■ **Assignment**
Beginning at the top of the entries below, retype each line exactly until the line containing "Task: Click the" has been written out; include no pictures and no later lines.

[Saved entries]
######

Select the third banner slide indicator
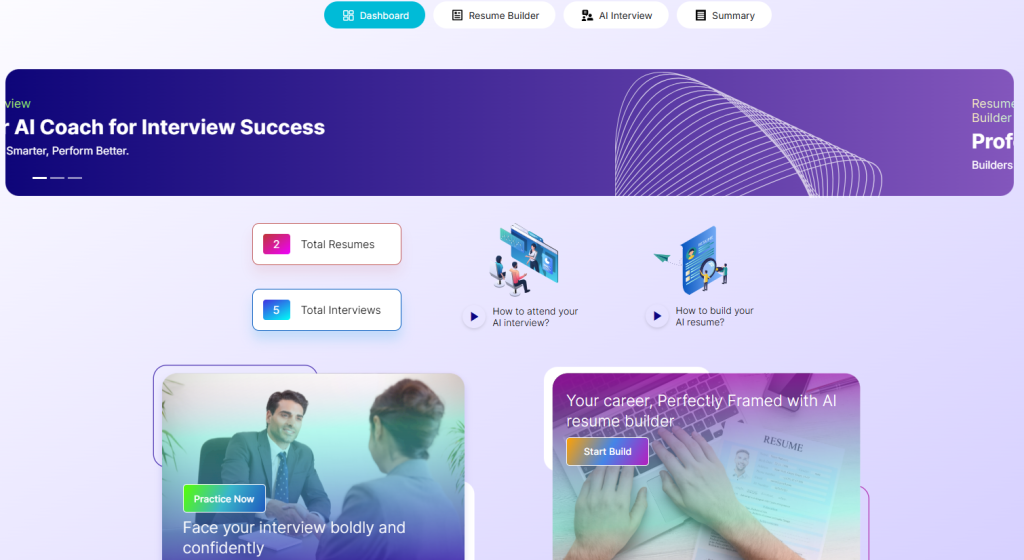The width and height of the screenshot is (1024, 560). pyautogui.click(x=75, y=178)
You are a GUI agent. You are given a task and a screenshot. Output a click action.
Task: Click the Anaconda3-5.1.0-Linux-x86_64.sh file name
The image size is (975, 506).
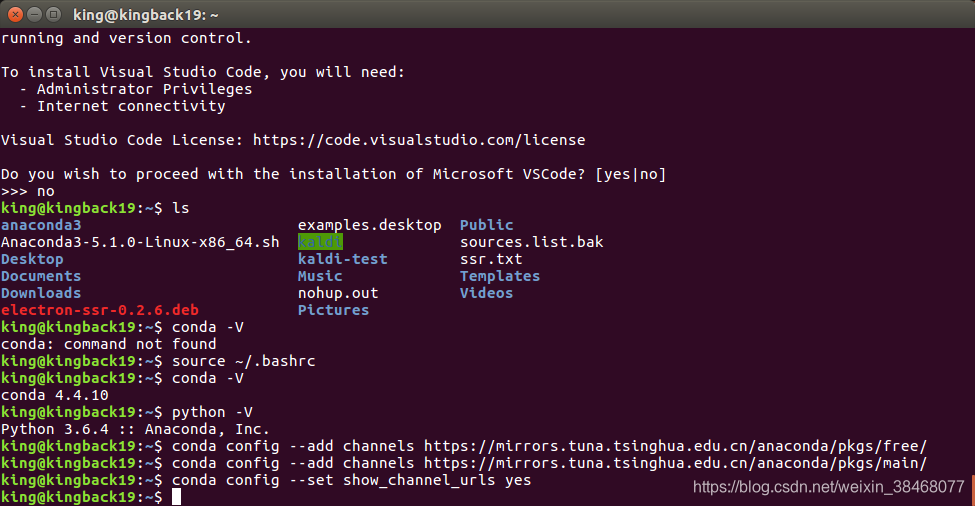coord(140,242)
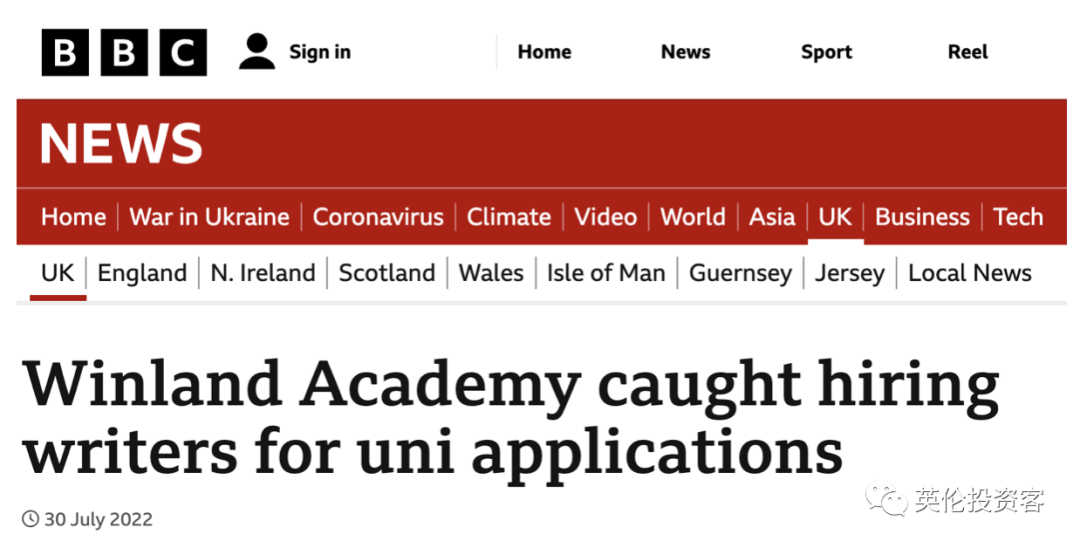Viewport: 1080px width, 548px height.
Task: Open the Sign in link
Action: [320, 52]
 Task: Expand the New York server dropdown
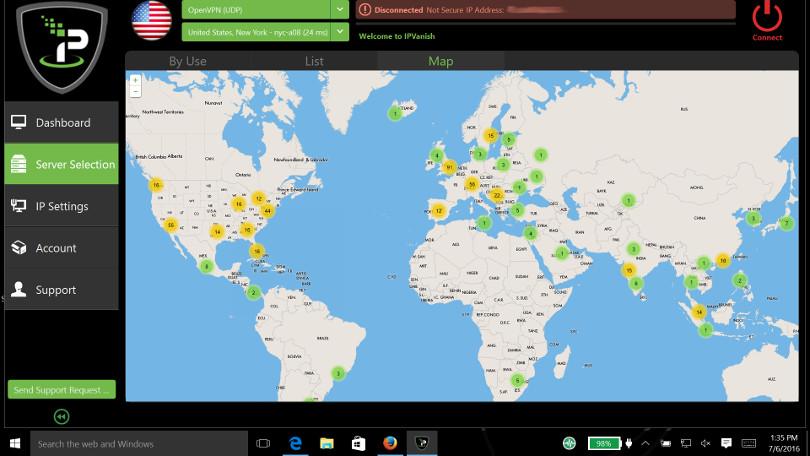340,32
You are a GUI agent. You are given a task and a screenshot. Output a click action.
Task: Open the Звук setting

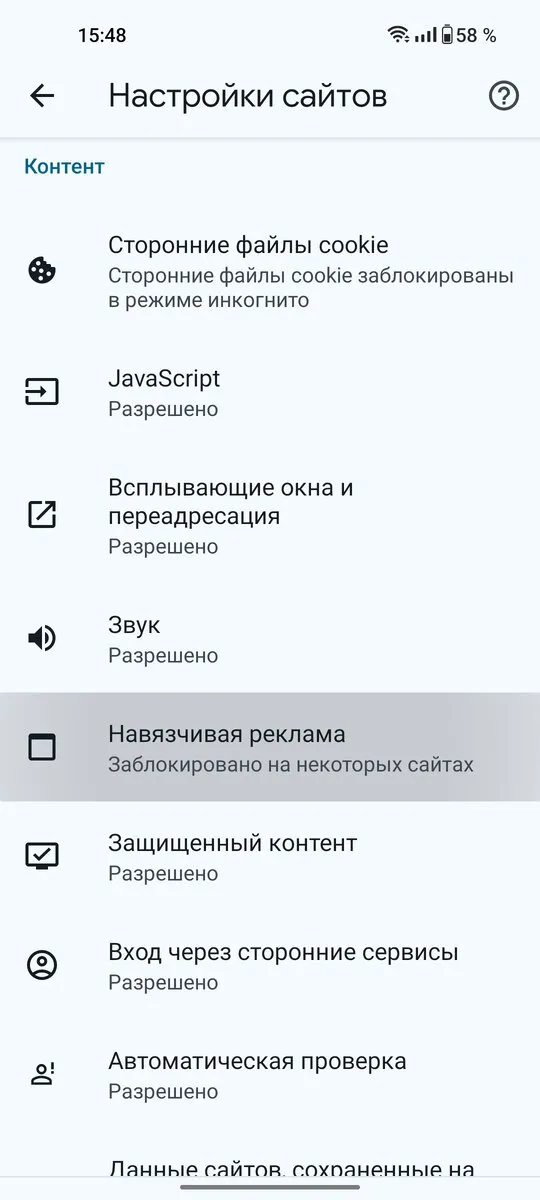point(270,638)
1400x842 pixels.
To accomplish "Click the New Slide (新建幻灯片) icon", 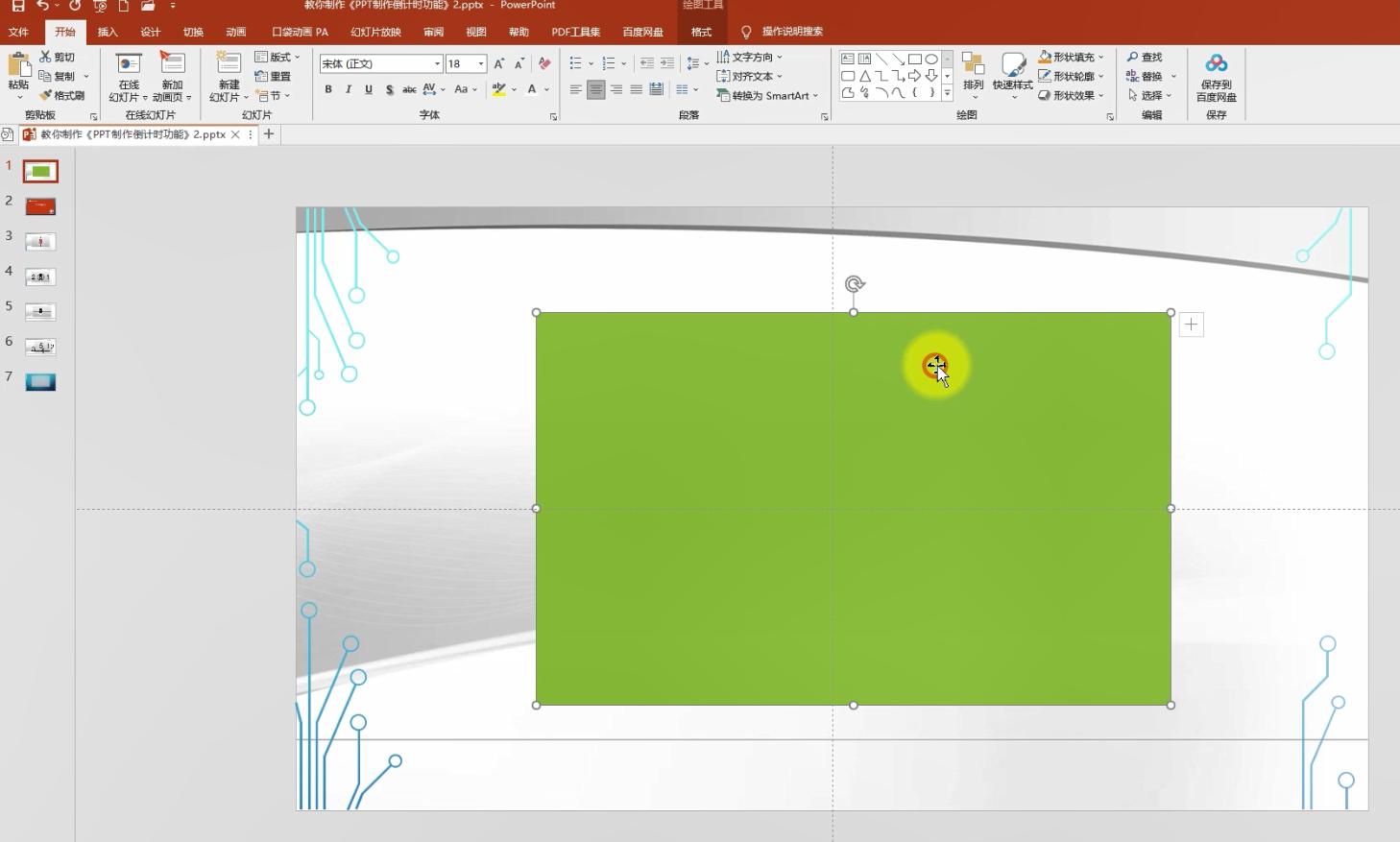I will pos(229,65).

######

■ **Answer to the exercise**
Select the third banner slide indicator
The width and height of the screenshot is (1024, 560). pyautogui.click(x=75, y=178)
You are a GUI agent. You are given a task and a screenshot. Output a click action.
Task: Click the Anaconda3-5.1.0-Linux-x86_64.sh file name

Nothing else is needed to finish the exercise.